(What the exercise asks) Copy each of the following lines word for word, without changing anything.

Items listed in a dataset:
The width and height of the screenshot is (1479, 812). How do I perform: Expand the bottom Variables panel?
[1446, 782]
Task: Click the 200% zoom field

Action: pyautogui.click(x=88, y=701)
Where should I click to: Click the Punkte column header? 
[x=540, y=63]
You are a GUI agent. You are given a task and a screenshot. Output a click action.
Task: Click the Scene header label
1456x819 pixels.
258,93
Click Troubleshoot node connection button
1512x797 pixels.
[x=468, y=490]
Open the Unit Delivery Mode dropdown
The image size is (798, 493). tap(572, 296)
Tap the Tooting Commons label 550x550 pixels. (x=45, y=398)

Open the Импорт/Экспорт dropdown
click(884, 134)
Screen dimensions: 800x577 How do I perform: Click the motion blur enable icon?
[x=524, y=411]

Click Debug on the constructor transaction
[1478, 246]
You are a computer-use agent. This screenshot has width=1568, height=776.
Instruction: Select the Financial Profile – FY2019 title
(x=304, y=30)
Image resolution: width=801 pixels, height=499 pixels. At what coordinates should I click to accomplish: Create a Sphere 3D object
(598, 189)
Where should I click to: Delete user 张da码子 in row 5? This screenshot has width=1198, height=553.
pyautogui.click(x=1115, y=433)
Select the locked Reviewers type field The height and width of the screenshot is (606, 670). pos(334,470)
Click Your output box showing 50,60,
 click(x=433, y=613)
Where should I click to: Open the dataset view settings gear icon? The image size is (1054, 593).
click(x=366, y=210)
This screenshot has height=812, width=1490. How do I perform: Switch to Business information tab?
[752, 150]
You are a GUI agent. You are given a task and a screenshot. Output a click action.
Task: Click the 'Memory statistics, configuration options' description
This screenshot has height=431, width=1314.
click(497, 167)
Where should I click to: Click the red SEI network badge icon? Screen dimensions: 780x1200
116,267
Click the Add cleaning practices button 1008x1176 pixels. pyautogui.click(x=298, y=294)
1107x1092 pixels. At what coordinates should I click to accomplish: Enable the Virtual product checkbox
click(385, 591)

(Completed task)
The width and height of the screenshot is (1479, 812). How do I perform: Expand the bottom Variables panel?
[1446, 782]
Task: Click the 200% zoom field

Action: pyautogui.click(x=88, y=701)
Where should I click to: Click the Punkte column header? 
[x=540, y=63]
You are a GUI agent. You are given a task and a screenshot. Output a click action.
Task: Click the Scene header label
1456x819 pixels.
258,93
Click Troubleshoot node connection button
1512x797 pixels.
[x=468, y=490]
Open the Unit Delivery Mode dropdown
The image size is (798, 493). tap(572, 296)
Tap the Tooting Commons label 550x550 pixels. (x=45, y=398)

Open the Импорт/Экспорт dropdown
click(884, 134)
Screen dimensions: 800x577 How do I perform: Click the motion blur enable icon?
[x=524, y=411]

Click Debug on the constructor transaction
[1478, 246]
You are a computer-use agent. This screenshot has width=1568, height=776.
Instruction: Select the Financial Profile – FY2019 title
(x=304, y=30)
Image resolution: width=801 pixels, height=499 pixels. At what coordinates should I click to accomplish: Create a Sphere 3D object
(598, 189)
Where should I click to: Delete user 张da码子 in row 5? This screenshot has width=1198, height=553.
pyautogui.click(x=1115, y=433)
Select the locked Reviewers type field The height and width of the screenshot is (606, 670). pos(334,470)
Click Your output box showing 50,60,
 click(x=433, y=613)
Where should I click to: Open the dataset view settings gear icon? The image size is (1054, 593).
click(x=366, y=210)
This screenshot has height=812, width=1490. How do I perform: Switch to Business information tab?
[752, 150]
You are a GUI agent. You are given a task and a screenshot. Output a click action.
Task: Click the 'Memory statistics, configuration options' description
This screenshot has height=431, width=1314.
click(497, 167)
Where should I click to: Click the red SEI network badge icon? Screen dimensions: 780x1200
116,267
Click the Add cleaning practices button 1008x1176 pixels. pyautogui.click(x=298, y=294)
1107x1092 pixels. At what coordinates should I click to accomplish: Enable the Virtual product checkbox
click(385, 591)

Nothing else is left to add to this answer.